Convênio com OCIPS é legal e crime de improbidade já foi descartado pelo Tribunal de Contas do Estado
Os advogados do prefeito de Lagoa Seca, Edvardo Herculano de Lima (PSDB), já apresentaram defesa prévia junto à Justiça Federal em Campina Grande rebatendo as denúncias apresentas pelo Ministério Público Federal que questionavam a parceria entre a administração municipal e a OCPIS Ceneage, que desenvolveu programas sociais na cidade, entre eles, ações junto ao Programa Saúde da Família (PSF).
O Tribunal de Contas do Estado, através do acórdão APL-TC 00368/10, deu provimento ao recurso administrativo impetrado pelo Prefeito, acatando a prestação de contas parcialmente e o restante encontra-se questionado em um outro Recurso de Revisão, que tramita no TCE-PB.
O próprio Tribunal de Contas do Estado da Paraíba já tem posição firmada sobre a legalidade deste procedimento, ao analisar o processo TC nº 08568/99, de interesse da Secretaria de Saúde do Estado, visando obter orientação sobre a maneira correta e legal para a contratação de agentes comunitários de saúde (ACS).
O TCE-PB, na conclusão do Parecer TC 57/2005, adota o entendimento de que os municípios podem celebrar termos de parcerias com organizações da sociedade civil e de interesse público, a fim de que estas possam atuar de forma complementar na execução de serviços públicos.
A lei que garante este tipo de parceria é a Lei nº 9.970, de 23 de março de 1999, que orienta este tipo de ação, com intuito de garantir o desenvolvimento econômico, cultural e social dos moradores da cidade. “Temos nossa consciência tranquila.
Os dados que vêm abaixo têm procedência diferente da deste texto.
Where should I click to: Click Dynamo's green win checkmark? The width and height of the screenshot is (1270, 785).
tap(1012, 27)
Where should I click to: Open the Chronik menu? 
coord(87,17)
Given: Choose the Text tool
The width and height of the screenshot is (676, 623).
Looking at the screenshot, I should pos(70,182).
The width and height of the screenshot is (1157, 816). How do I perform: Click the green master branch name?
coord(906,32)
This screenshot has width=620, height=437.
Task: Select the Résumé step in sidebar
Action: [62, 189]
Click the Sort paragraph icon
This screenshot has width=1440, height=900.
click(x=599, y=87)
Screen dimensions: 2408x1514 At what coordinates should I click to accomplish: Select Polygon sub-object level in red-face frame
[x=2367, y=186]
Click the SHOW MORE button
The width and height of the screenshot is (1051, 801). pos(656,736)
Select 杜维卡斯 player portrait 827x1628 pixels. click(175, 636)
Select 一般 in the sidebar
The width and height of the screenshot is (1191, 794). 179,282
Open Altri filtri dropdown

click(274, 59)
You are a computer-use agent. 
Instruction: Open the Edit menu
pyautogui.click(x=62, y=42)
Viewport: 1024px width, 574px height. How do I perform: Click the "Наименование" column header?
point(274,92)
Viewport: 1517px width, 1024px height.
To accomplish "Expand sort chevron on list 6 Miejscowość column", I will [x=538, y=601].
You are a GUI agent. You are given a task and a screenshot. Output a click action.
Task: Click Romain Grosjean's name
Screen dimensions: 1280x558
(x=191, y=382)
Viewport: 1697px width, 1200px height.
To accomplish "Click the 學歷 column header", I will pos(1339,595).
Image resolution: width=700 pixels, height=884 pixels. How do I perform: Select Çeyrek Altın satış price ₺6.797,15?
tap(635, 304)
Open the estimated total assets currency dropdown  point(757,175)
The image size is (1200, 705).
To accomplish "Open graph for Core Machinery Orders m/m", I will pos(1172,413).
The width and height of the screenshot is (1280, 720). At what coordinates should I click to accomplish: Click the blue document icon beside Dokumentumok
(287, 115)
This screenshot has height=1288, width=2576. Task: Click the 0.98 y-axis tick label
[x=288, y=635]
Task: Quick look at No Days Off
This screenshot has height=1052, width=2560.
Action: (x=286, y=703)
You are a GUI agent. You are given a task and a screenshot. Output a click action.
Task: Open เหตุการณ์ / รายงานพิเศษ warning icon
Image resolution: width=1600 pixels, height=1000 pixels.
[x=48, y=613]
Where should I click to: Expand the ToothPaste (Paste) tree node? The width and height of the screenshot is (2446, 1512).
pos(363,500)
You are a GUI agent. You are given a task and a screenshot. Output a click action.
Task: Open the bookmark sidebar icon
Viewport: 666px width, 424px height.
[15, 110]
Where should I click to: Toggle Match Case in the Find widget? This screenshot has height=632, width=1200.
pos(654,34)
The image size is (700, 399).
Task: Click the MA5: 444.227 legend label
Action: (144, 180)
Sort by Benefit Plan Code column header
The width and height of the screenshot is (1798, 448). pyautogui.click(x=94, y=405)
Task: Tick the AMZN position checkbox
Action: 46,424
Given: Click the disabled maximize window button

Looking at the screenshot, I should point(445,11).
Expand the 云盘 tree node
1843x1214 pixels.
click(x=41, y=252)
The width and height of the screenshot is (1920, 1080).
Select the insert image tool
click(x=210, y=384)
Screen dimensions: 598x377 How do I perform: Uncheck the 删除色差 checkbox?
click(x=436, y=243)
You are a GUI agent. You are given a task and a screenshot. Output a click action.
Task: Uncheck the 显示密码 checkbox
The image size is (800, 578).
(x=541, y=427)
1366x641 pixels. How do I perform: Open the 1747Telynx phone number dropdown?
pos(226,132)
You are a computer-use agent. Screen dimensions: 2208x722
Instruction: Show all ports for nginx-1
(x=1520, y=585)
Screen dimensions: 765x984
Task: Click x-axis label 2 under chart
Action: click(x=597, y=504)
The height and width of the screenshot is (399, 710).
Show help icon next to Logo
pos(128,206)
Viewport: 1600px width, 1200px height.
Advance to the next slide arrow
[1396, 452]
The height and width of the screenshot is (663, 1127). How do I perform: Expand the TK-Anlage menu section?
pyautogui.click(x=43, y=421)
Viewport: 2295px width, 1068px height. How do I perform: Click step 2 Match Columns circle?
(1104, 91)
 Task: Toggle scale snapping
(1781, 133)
A parceria entra a Ceneage a Prefeitura de Lagoa Seca sempre foi clara e bastante eficiente. Tivemos condições de alcançar bons resultados nos projetos que trabalhamos de forma conjunta, como o PETI, que combate o trabalho infantil, a partir destas ações, tivemos condições de ampliar o número de crianças beneficiadas que antes era de pouco mais de 80 em 2005 e hoje supera os 900 beneficiados” comentou Edvardo Herculano. A Ceneage, conforme documentação que se encontra na Prefeitura Municipal, prestou contas à Edilidade dos valores transferidos aos programas.
Os esclarecimentos feitos pelos advogados da Prefeitura de Lagoa Seca também foram baseados nos relatórios que confirmam a inexistência de qualquer tipo de dano ao patrimônio público da cidade. Prova disso é que a acusação não conseguiu provar sequer a existência do fato típico, ou seja, que o referido processo tivesse contrariado as normas legais de contabilidade e finanças do município. “Não ficou provado absolutamente nada. Não foi apresentado nenhum documento que pudesse comprovar que o gestor conseguiu algum tipo de vantagem nesta parceria com a Ceneage. A posição orientada pelo STF diz que a lei de Improbidade Administrativa objetiva punir os gestores desonestos e não aquele que por ventura acabe cometendo pequenos erros” completou o advogado.